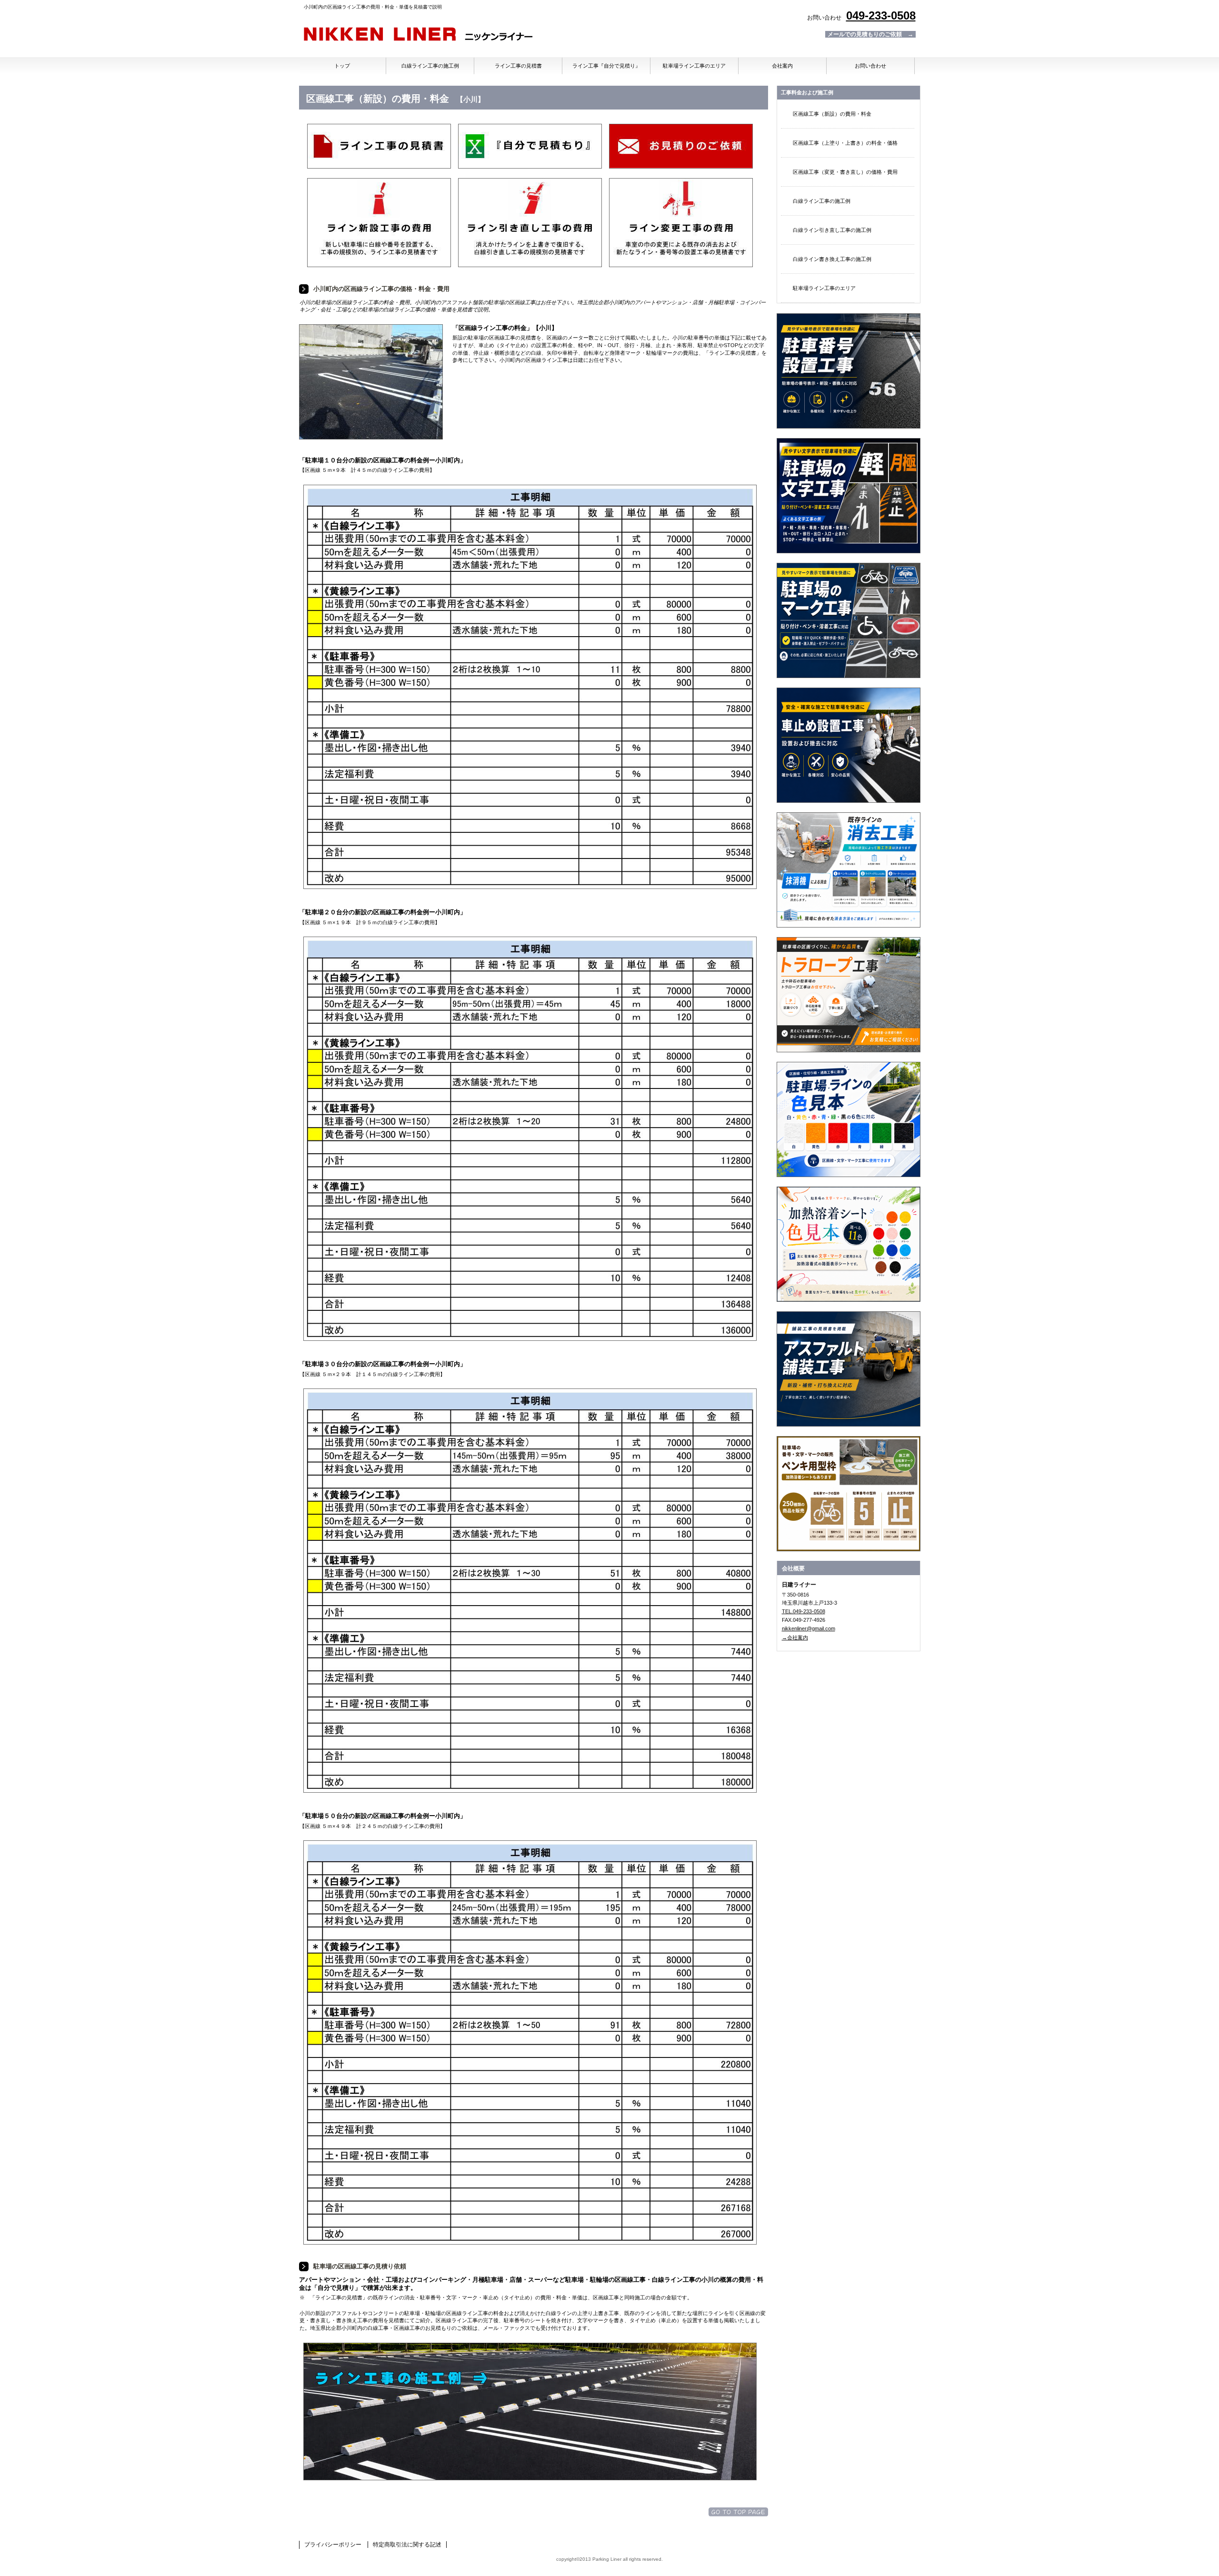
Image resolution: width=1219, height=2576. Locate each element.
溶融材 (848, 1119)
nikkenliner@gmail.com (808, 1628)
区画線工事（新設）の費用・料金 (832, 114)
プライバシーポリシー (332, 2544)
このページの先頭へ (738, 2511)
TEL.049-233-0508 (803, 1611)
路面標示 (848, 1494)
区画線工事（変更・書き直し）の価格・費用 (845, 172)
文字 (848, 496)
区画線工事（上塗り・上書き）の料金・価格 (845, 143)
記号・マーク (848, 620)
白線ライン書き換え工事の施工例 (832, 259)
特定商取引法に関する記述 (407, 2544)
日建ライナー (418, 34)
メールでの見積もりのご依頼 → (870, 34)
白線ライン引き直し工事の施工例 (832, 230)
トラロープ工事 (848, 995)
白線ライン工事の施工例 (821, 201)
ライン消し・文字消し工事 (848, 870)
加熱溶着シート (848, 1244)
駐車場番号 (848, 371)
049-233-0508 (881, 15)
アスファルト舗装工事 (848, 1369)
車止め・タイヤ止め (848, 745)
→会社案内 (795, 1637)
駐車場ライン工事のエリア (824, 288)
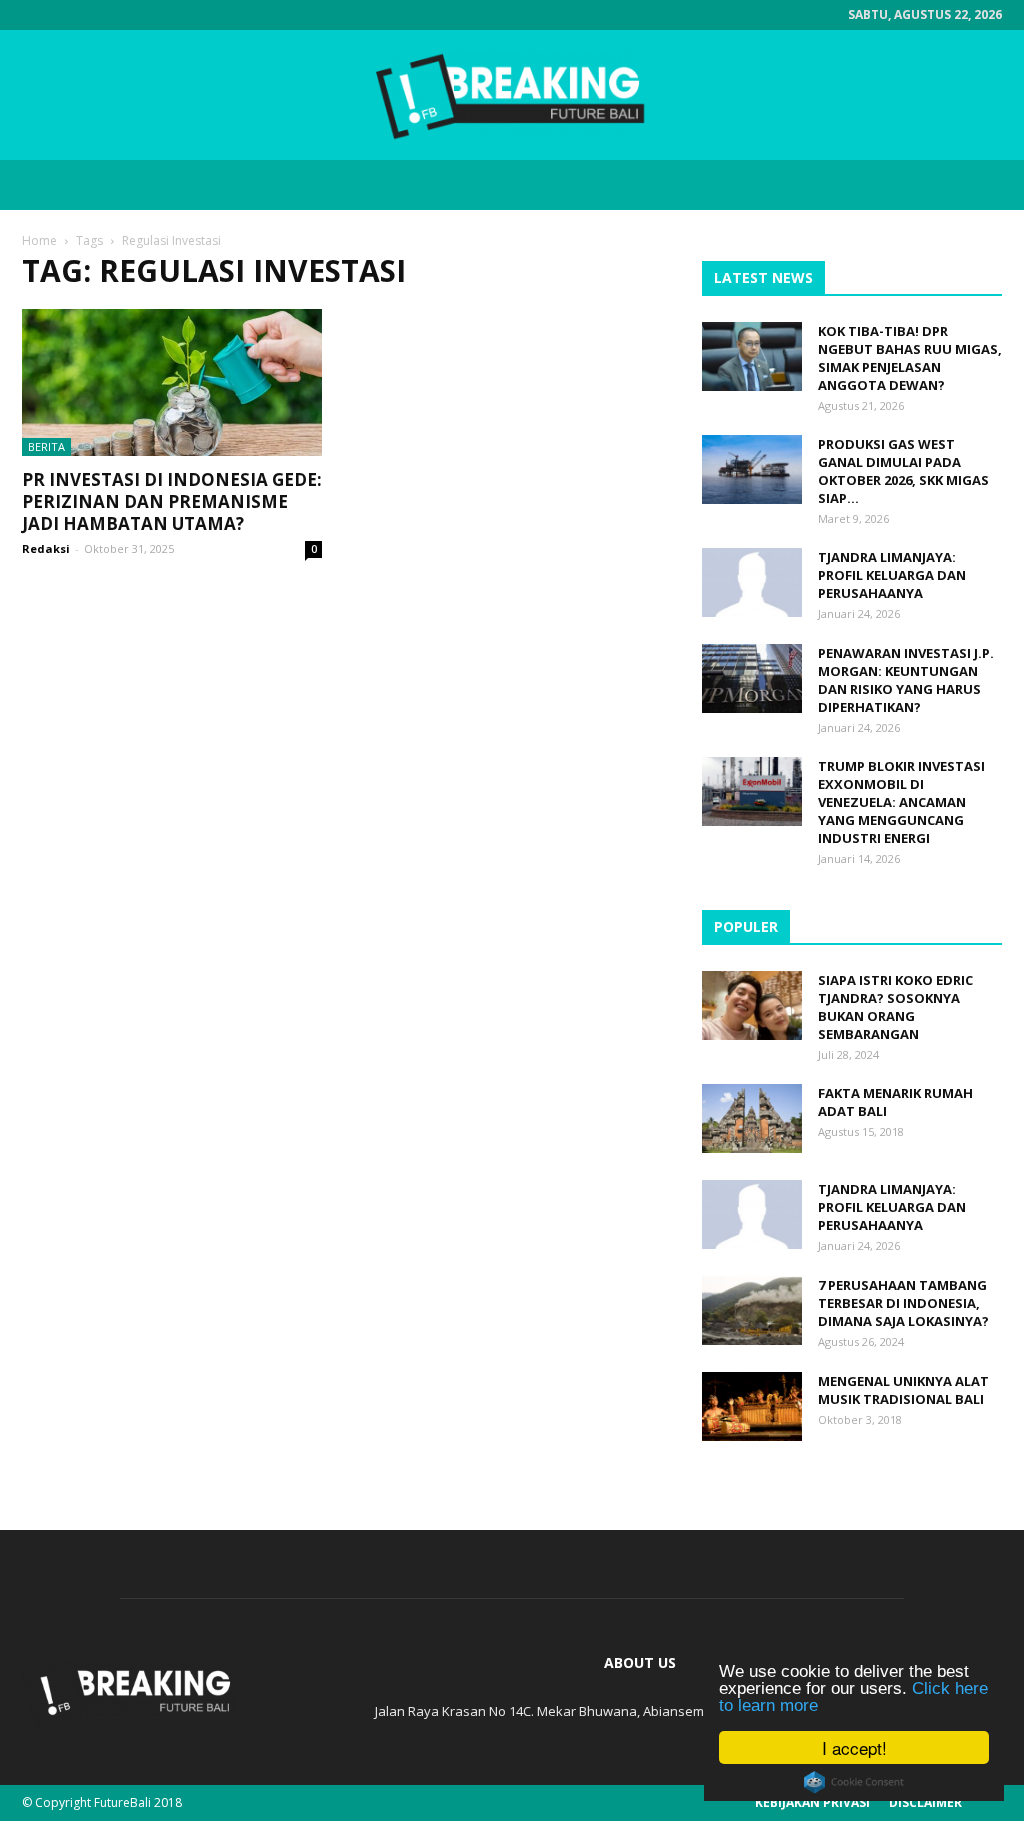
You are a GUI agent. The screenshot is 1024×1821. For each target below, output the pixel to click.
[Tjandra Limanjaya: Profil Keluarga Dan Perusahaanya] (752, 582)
-------------------------
▶ _Exercise directions_: Please return exactly, and only, the lines from the one containing "トラロープ工事 (848, 995)" through the end of the records, with both end lines kept and every picture dropped.

▶ _Expected output_:
トラロープ工事 (848, 995)
白線ライン工事の施工例 (821, 201)
ライン消し・文字消し工事 (848, 870)
加熱溶着シート (848, 1244)
駐車場番号 (848, 371)
049-233-0508 (881, 15)
アスファルト舗装工事 (848, 1369)
車止め・タイヤ止め (848, 745)
→会社案内 (795, 1637)
駐車場ライン工事のエリア (824, 288)
You are a GUI agent. The screenshot is 1024×1821. For each target below, output the pixel to click.
[Tjandra Limanjaya: Profil Keluarga Dan Perusahaanya] (752, 582)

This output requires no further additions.